* [Text]:
====================

Also cites a certain "excellent website
that, unfortunately, I find too depressing to read regularly". (Bruce Bartlett,
syndicated/National Review Online, Mar.
3). (DURABLE LINK)
March 4 -- Thrill
of the chase. NYC: "A half-dozen personal-injury lawyers
were charged [last week] in a scam that allowed a network of corrupt hospital
employees to do the ambulance-chasing for them, authorities said.
In at least three hospitals -- Elmhurst, New York Presbyterian and Lincoln
-- emergency-room workers sold the attorneys
confidential medical records of car-accident victims, evaluating the
sales potential of the information as doctors were evaluating the patients
for treatments, authorities said. Officials were clued in on the
scheme -- which ran for seven years -- by a hospital employee after patients
began complaining about calls at home from strangers who knew a lot about
their medical conditions, according to Manhattan District Attorney Robert
Morgenthau." (Tom Perrotta, "Personal Injury Lawyers Indicted for
Soliciting Scam", New York Law Journal, Feb.
27; Laura Italiano, "Lawyers Charged in Hosp. E.R. Scam", New York
Post,
Feb.
27). (DURABLE LINK)

====================

* [Data excerpt]:
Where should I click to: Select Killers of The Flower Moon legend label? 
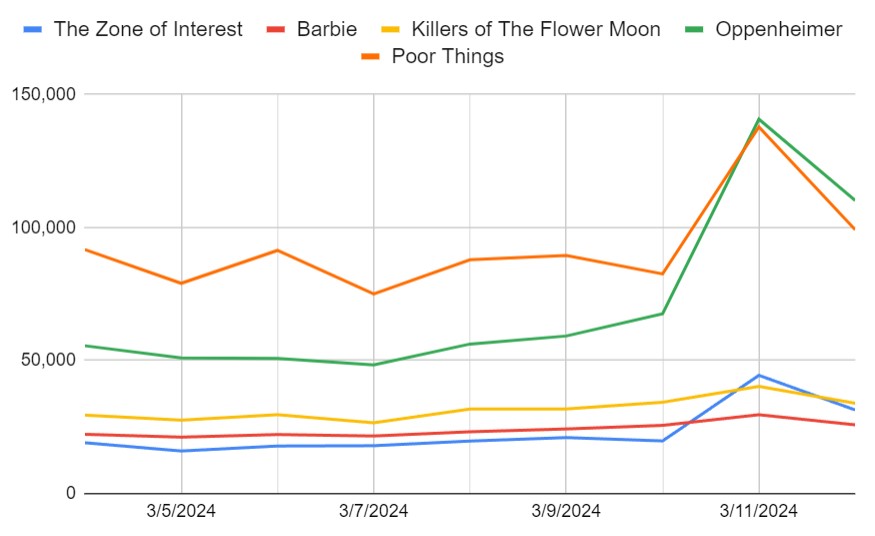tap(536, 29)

====================

* [Task A]: In the text on the hospital ambulance-chasing scam, how long did the scheme run?
* [Task B]: Pick up the text on the hospital ambulance-chasing scam where it stops and keep it going.

* [Task response A]: Seven years.

* [Task response B]:
March 4 -- "Edwards
doesn't tell whole story". In stump speeches since
the outset of his political career, Sen. John Edwards has invoked the case
of little Ethan Bedrick, a cerebral palsy victim, as emblematic of "the
kids and families I've fought for.'' One reporter was curious to
learn more about Bedrick's case, but Edwards's campaign press secretary
"told me if I wanted to know any details, I should 'look it up.'''
So she did. It turns out Edwards' firm obtained a settlement, often
described as being for $5 million, of a lawsuit charging that asphyxiation
during delivery caused Ethan's disability. Edwards's speech picks
up the story only later, when Ethan's family battled a health insurer to
obtain needed therapy (Lynn Sweet, Chicago Sun-Times, Feb. 27) (&
see letter to the editor, Mar.
31). (DURABLE LINK)
March 3 -- By reader
acclaim: "Man who threw dog into traffic sues dog's former owner".
"A man who threw a dog to its death in a fit of road rage is suing the
dog's former owner and a newspaper, alleging mental anguish and seeking
more than $1 million in damages. ... [Andrew] Burnett was sentenced in
July 2001 to three years in jail in the death of Leo, a bichon frise whose
owner tapped Burnett's bumper in rainy-day traffic in February 2000 near
the San Jose Airport. Burnett threw the little dog into traffic before
driving off." (AP/San Francisco Chronicle, Feb.
28; Dan Reed, "Leo the dog's killer claims mental anguish in suit",
San Jose Mercury News, Feb.
28). (DURABLE LINK)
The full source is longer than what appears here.